_ACTIVITY_
Below are entries; copy exactly the lines from the one with "You are a GUI" through the one with "Given: Select the hole 2 birdie score", both included, and leave out the rest.

_DATA EXTRACTS_
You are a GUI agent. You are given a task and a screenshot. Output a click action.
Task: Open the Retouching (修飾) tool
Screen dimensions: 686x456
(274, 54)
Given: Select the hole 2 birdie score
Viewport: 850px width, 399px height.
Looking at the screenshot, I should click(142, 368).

...

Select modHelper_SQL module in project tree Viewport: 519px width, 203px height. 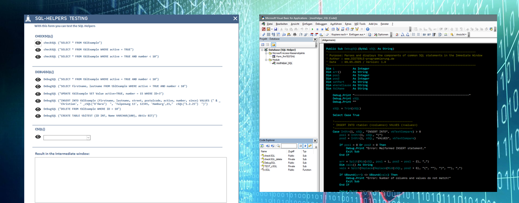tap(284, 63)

--

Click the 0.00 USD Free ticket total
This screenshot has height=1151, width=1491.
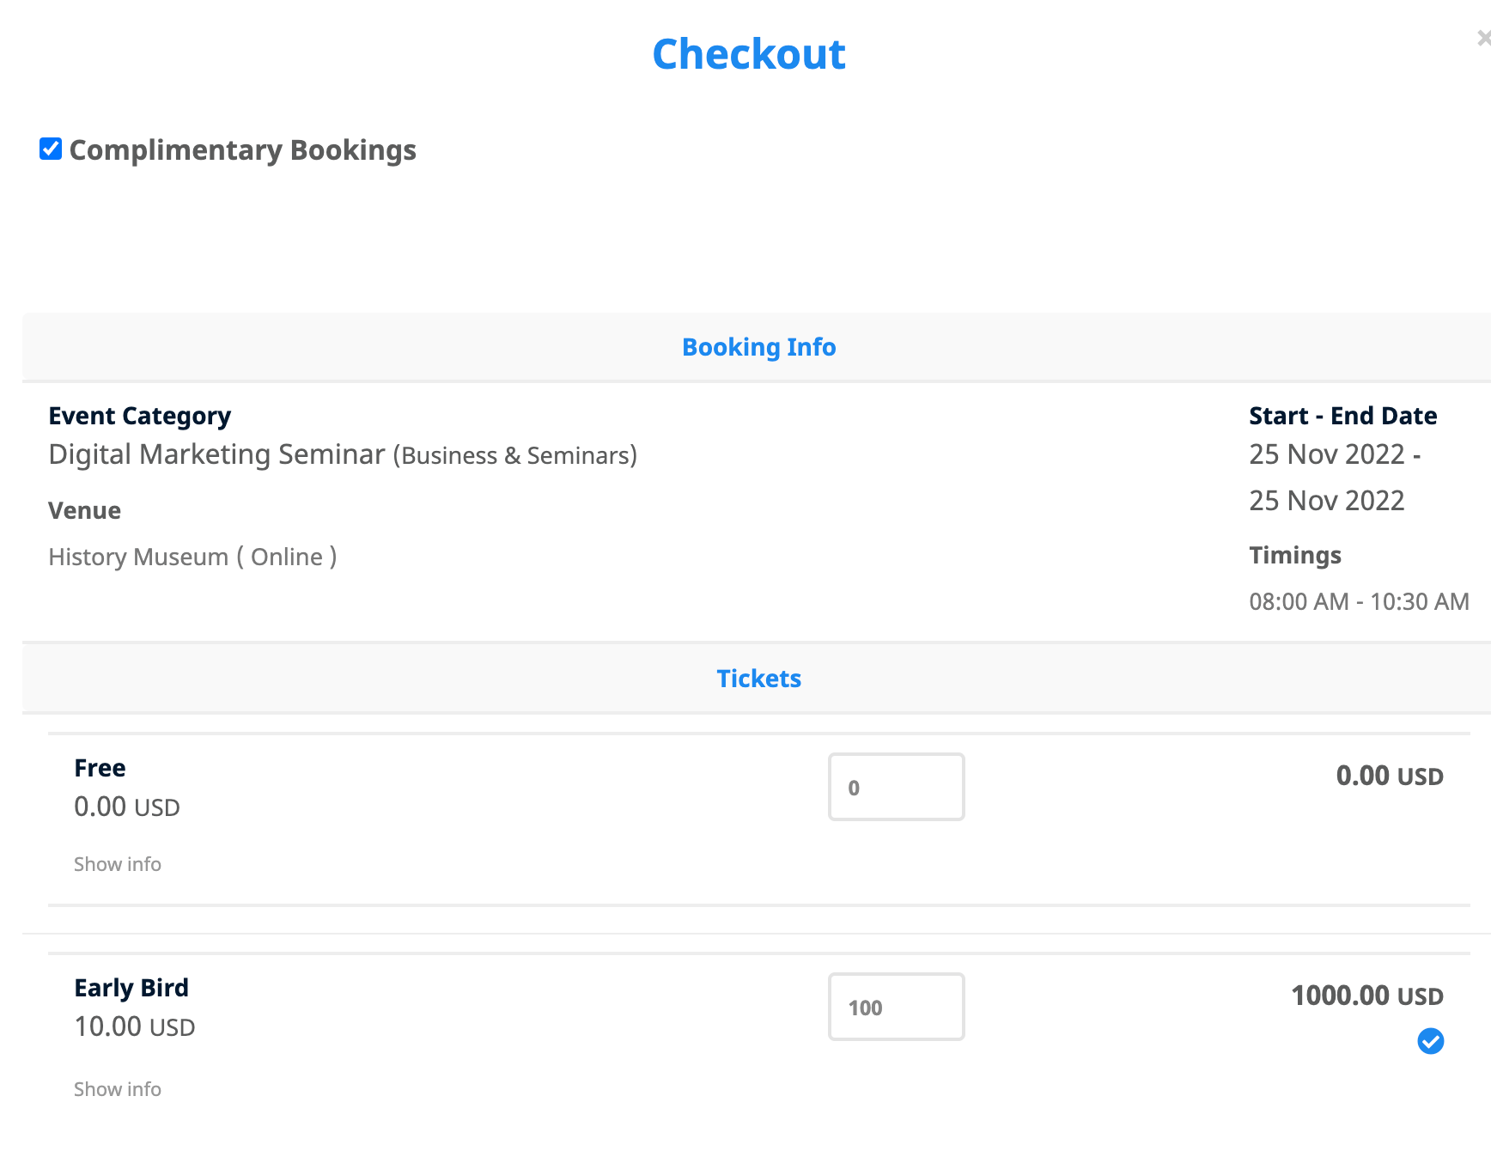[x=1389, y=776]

_THE COMPLETED TASK_
You are a GUI agent. You are given a task and a screenshot. Output a click action.
Task: Open the Retouching (修飾) tool
Screen dimensions: 686x456
(274, 54)
Given: Select the hole 2 birdie score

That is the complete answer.